How Can You Claim You Don't Know My Password If You Tell Me When It's Wrong?

If you log in to a site or service, doesn't that mean they know your password? After all, they tell you if you type an incorrect password. That question is a little more scary when we start talking about "master passwords" or password management services that save all your passwords.

Many authentication system use one-way hashing for passwords. In essence they hash (more or less, encrypt) the password text. This results in a unique string of characters. Future login attempts will generate either the same or a different hash value, and thus match or not. The algorithms used are designed so a minor change in the original text yields a dramatic change in the hash output. There is no way to decrypt the output string. Hashing is often used by antivirus companies or other services to compare files, rather than sending large files over the network to compare every single byte in the file.

To prevent attackers from compiling lists of pre-calculated hashed passwords from known algorithms, a service will typically use an additional unique "salt" text value to append to the password, to make it even more unique, before hashing it. If the hashed value and salt are known, and the same algorithm is used, the hash value can be copied to a new server/database even if the actual password isn't known.

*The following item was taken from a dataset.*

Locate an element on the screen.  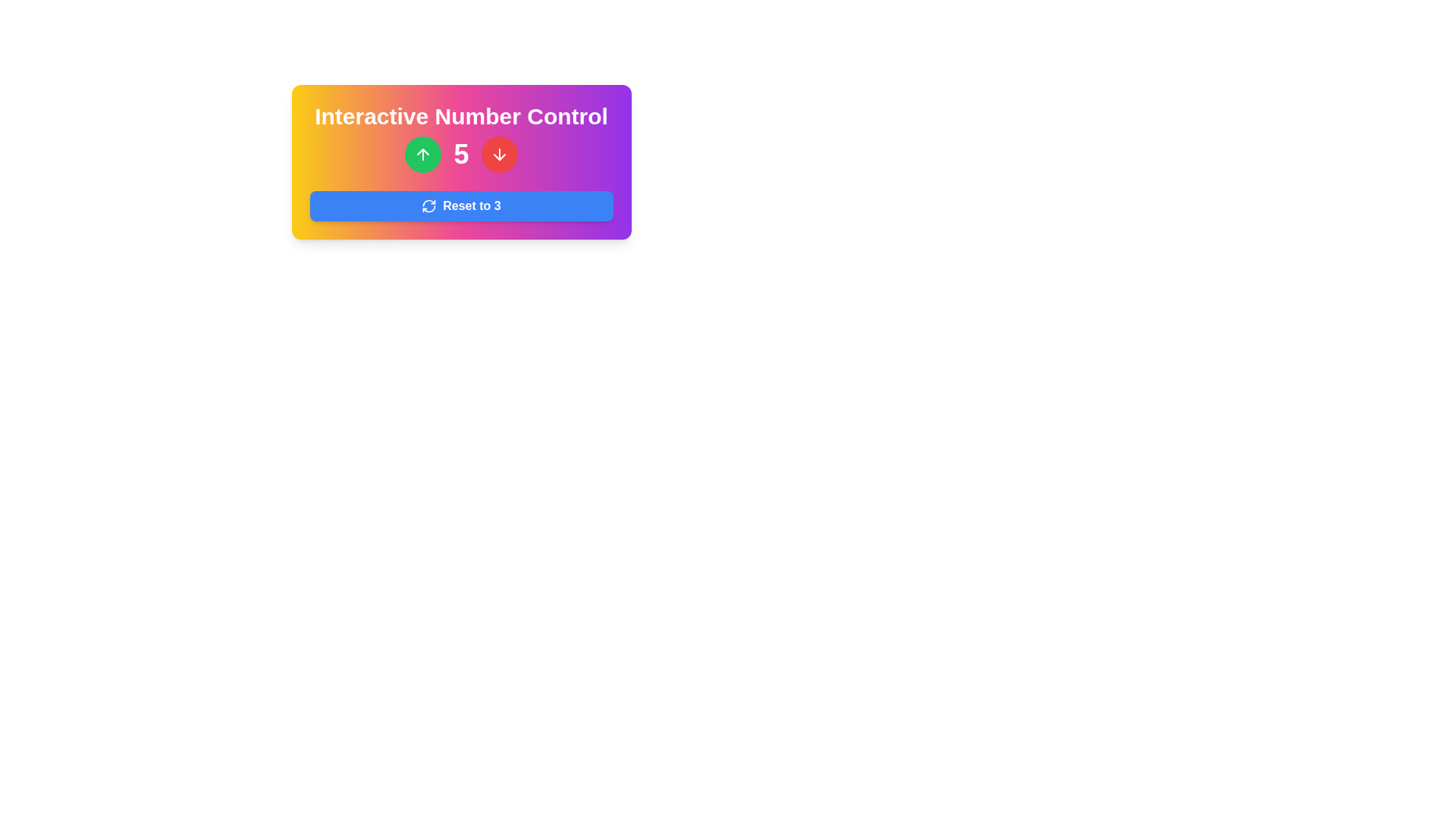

Password management software uses a similar approach to unlock your account, but then in the background uses that hash to protect a separate encryption key, and that key is used to actually encrypt the passwords. So a good service will not store the actual encryption key used on their end, only the encrypted passwords.

Of course, multi-factor authentication (MFA) is a highly recommended second level. That way the attacker needs both the password and approval from your phone or key fob, making the password by itself useless.